### Work request
Read the listing and extract each line that includes the word "card".

### Records for processing

===

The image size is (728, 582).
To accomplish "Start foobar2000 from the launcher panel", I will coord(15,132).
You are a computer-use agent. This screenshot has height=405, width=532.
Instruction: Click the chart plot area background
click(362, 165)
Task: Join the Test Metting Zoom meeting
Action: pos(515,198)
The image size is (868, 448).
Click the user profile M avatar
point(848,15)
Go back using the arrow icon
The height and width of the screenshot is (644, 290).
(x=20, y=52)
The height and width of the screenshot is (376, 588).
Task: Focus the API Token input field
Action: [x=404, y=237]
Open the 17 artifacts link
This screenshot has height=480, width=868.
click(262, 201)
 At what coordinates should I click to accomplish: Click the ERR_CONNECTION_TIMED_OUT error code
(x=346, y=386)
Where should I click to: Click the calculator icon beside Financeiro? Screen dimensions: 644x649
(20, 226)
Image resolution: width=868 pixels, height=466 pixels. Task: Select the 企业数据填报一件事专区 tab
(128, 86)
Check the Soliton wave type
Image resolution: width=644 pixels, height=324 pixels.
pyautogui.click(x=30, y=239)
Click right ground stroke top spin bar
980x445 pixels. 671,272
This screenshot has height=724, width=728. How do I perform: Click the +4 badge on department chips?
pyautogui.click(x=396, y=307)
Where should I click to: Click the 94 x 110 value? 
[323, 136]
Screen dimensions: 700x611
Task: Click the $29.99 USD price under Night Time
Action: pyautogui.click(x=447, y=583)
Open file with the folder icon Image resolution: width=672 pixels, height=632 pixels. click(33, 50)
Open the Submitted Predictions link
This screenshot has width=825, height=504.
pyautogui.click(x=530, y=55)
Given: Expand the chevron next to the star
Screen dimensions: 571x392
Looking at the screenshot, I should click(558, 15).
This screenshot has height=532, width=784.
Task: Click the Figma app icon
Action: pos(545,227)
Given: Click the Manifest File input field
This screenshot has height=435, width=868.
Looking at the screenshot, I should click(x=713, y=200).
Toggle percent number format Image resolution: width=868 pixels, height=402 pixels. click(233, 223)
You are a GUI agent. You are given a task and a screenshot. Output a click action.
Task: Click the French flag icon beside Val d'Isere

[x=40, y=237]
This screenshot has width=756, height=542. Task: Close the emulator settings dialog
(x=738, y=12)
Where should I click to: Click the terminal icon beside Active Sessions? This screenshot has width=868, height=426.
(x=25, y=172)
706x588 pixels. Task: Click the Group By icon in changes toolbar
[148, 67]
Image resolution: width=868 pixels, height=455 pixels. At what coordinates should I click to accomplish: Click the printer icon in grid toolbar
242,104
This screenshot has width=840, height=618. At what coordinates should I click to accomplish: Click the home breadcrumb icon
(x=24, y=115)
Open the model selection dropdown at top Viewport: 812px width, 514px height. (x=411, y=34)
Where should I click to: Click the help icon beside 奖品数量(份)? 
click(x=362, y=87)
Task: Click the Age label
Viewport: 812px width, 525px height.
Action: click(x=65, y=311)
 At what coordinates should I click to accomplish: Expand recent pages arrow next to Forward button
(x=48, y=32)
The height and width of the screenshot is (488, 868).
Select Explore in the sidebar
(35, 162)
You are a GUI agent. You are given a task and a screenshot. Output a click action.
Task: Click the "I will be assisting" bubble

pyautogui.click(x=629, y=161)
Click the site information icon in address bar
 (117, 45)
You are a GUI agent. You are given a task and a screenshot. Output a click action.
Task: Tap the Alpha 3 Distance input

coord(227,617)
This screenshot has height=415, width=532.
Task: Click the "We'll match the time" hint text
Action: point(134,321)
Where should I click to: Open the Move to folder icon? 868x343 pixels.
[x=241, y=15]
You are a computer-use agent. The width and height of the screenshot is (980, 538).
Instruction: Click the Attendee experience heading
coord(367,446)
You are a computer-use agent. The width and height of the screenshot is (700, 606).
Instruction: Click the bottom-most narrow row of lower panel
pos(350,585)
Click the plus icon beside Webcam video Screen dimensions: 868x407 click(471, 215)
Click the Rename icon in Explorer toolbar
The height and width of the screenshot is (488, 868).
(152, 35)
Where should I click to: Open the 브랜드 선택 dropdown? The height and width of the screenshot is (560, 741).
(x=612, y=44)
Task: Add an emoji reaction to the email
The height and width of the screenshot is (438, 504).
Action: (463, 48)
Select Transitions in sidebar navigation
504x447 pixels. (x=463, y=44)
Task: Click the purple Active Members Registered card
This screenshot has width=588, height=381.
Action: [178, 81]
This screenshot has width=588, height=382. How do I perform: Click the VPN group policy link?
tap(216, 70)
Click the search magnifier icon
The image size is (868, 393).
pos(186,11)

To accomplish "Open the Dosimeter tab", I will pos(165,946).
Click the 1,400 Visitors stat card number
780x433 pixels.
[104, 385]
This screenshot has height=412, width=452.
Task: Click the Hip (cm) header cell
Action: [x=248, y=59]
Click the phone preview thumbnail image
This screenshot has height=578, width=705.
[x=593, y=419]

===

### Exercise result
Task: Click the purple Active Members Registered card
Click the 1,400 Visitors stat card number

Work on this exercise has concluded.